Девчушка вцепилась зубами в хлеб и, поблескивая глазами, начала набивать рот. Я отдал ей все продукты.
– Веди к дедушке, – девчонка, не отпуская подол, куда ссыпала еду, развернулась и засеменила с дороги в сторону покосившегося деревянного домишки. Ещё на подходе я заметил, что нехитрое хозяйство поддерживалось в должном порядке. Во дворе сушились сети, на козлах кверху днищем располагалась просмоленная лодка.
– Сюда, дяденька! – малышка стояла в проёме дверного прохода, придерживая цветную занавеску. Едва шагнув за порог, я чуть не наступил на жирную рыжую крысу, шмыгнувшую из дома. Чёрт! Ненавижу этих тварей… В доме в ноздри ударил густой сладковатый запах разложения.
В полутьме, на лавке у стены, накрытый рогожкой лежал старик. Сначала, мне показалось, что он уже мёртв.
Я отдёрнул с окна тряпицу, служившую занавеской для того, чтобы лучше рассмотреть лежащего человека. Сердце моё рвалось в Варрагон, но разум и интуиция просто кричали, что для начала следует получить ответы на некоторые вопросы.
Дед лежал на спине. Дыхание его едва угадывалось по колебаниям волосков на седых усах. Ноздри были сжаты и нос, заостряясь в конце, выглядел тонким, закрытые глаза глубоко западали. Как, впрочем, и виски. Холодные и твёрдые на ощупь, губы вдруг раскрылись, и из разинутого рта послышался то ли вздох, то ли скрип иссушённого горла. Старик на несколько секунд сморщил истончённую желтоватую кожу на лбу, оскалил зубы, затем вновь, обессилив, потерял сознание.

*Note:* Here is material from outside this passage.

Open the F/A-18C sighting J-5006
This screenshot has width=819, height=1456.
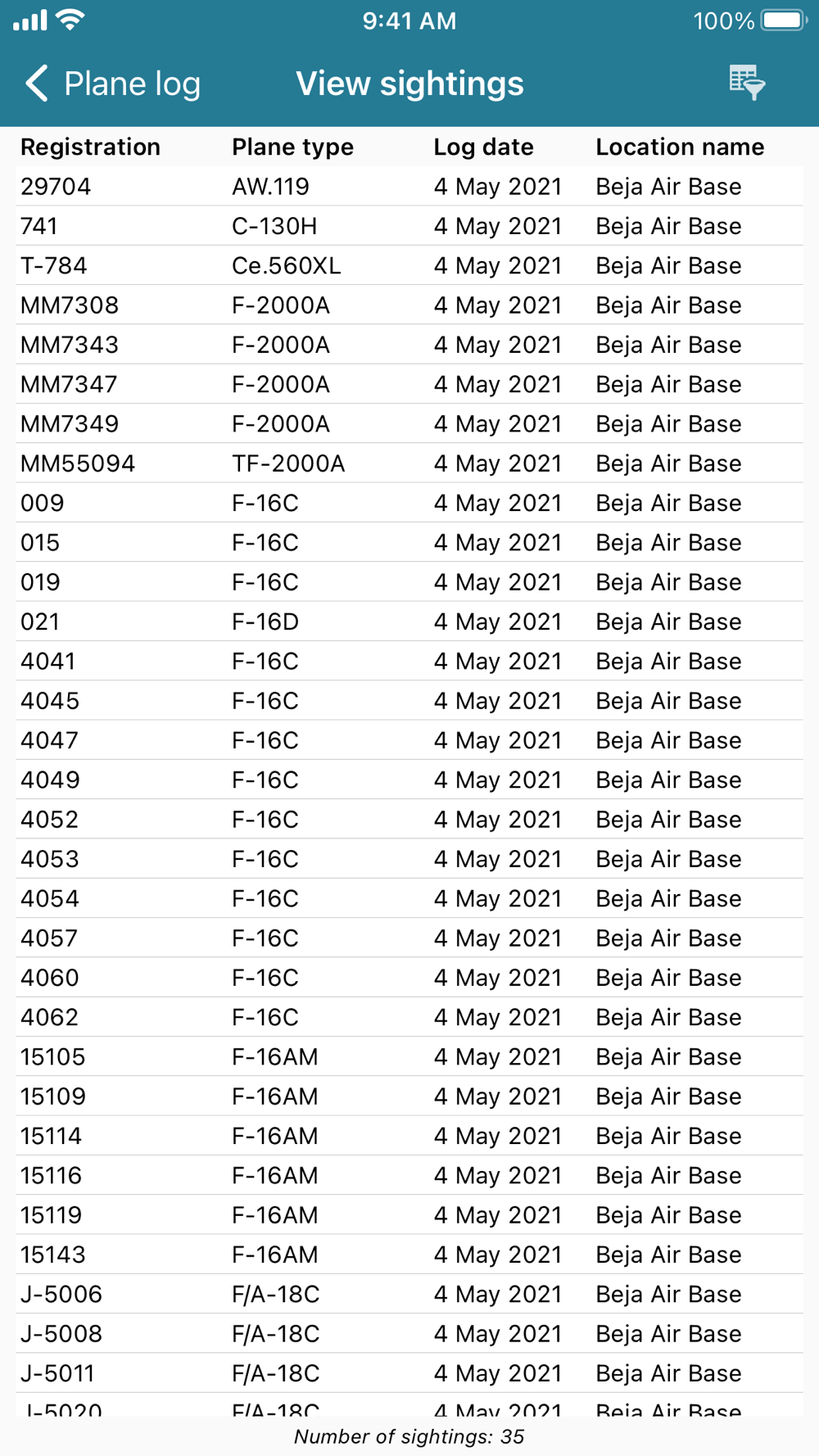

Девчушка поднесла к его губам край фляжки, я попытался помочь, немного придержав за шею и голову. Струйка воды пролилась на грудь, лишь слегка смочив губы. Глотать старик уже не мог.
– И давно он такой? – я взял старика за запястье.
– Вечером в воскресенье после ярмарки вернулся, лёг спать, а утром уже не встал. Сначала в горячке сутки метался, потом затих… а ещё через день эти пришли…я рассказывала…
– Ладно, малышка, сядь, поешь спокойно, – девочка села в углу, откуда вскоре послышалась возня и чавканье. Я же решил заняться осмотром всерьёз. Ясно было что старик болен и в шаге от смерти. И применение Магии Жизни в любой момент спасёт его. Но… После магического исцеления исчезнут все важные признаки. Я просто уверен, что старик не единственный пострадавший. Иначе, чего бы это зашевелилась городская стража и Инквизиция?
Я решительно сдёрнул рогожку, под которой была ещё ветхая пожелтевшая простыня. Старик не реагировал. Бледная розоватая кожа с просвечивающими венами, жилистые кисти рук и стопы, худое измождённое тело. На открытых участках не было ничего особенного. Я тронул грудь – кожа была горячей и влажной. Странно, а лицо холодное и сухое. Вон как губы потрескались. Лихорадило беднягу. Ладно, чего миндальничать.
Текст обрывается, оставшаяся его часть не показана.